If we put this upper bound together with the fact that \(E_B \geq e^{h_0\ln(B)} = B^{h_0}\), then we find these bounds on \(E_B\),
\[B^{h_0} \leq E_B \leq B^{h_0}\eta\ .\]
Using similar logic, one can also show that \(E_A\) obeys the bounds
\[A^{h_0}\eta’ \leq E_A \leq A^{h_0}\ ,\]
where
\[\eta’ = \min_{r>0}E[e^{h_0(Y + r)}|Y+r\leq 0]\ .\]
To motivate this result like we did above, we would instead define the random variable \(R\) as \(R = Z_{T-1} – \ln(A) > 0\), so that \(Z_T = \ln(A) + Y_T +R\).
Finally, using these bounds in Eq. (3) gives us final upper and lower bounds on \(\alpha\),
\[\frac{1-A^{h_0}}{B^{h_0}\eta-A^{h_0}\eta’} \leq \alpha \leq \frac{1-A^{h_0}\eta’}{B^{h_0}-A^{h_0}}\ .\]
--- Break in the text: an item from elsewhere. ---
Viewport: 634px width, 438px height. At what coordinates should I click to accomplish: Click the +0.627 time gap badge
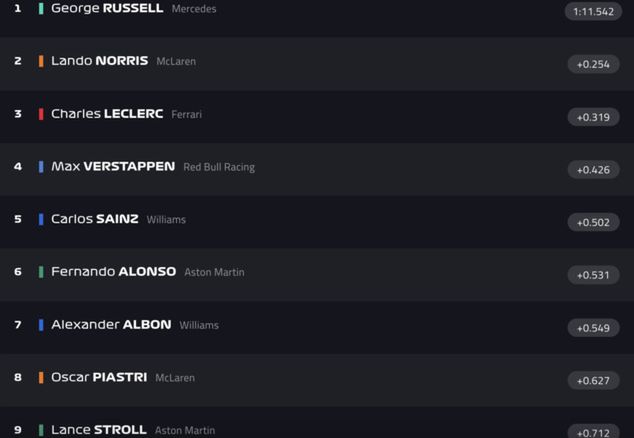click(593, 380)
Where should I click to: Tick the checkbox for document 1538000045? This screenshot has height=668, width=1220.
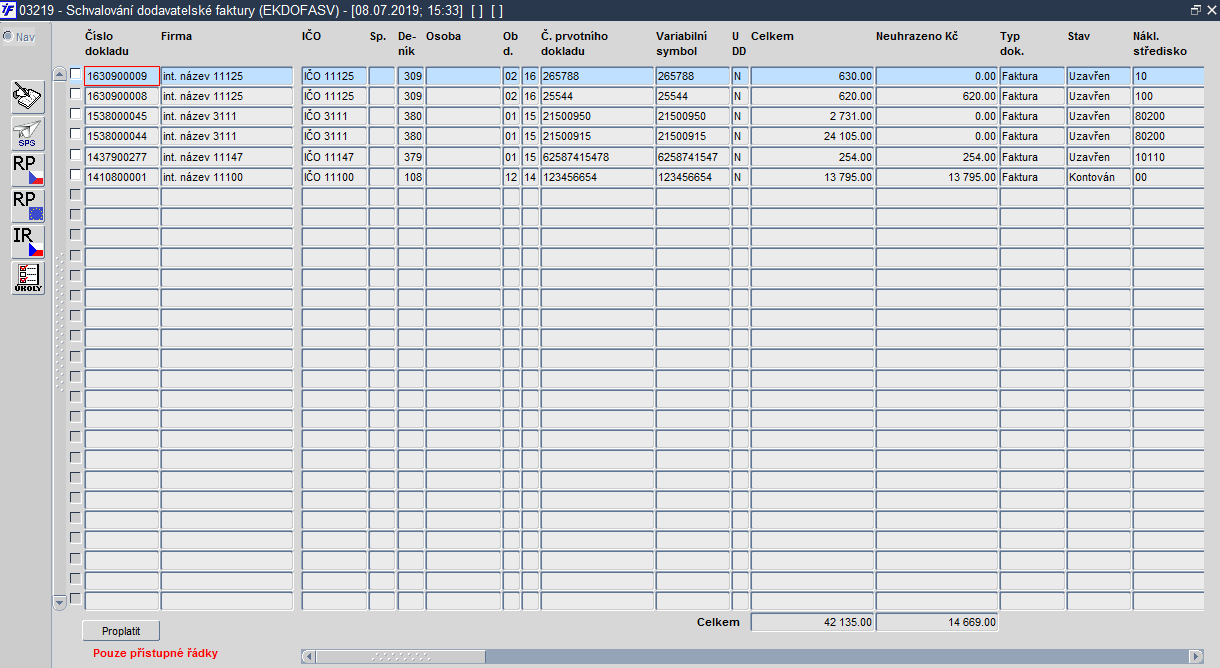coord(75,115)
As we mentioned above, this bound can be used to understand the behavior of the approximate form of the SPRT that we introduced in the first post in this series. We will apply it to specific examples in our next post.
Next, we’ll rederive this general bound in the special case of the Bernoulli example from our last two posts. Recall that in this example the original random variables \(X_t\) equal \(1\) with probability \(q\) and \(0\) with probability \(1-q\), where \(q=q_0\) under the null hypothesis and \(q=q_1\) under the alternative hypothesis. In terms of the \(X_t\), the random variables \(Y_t\) take the form (see our last post for more details)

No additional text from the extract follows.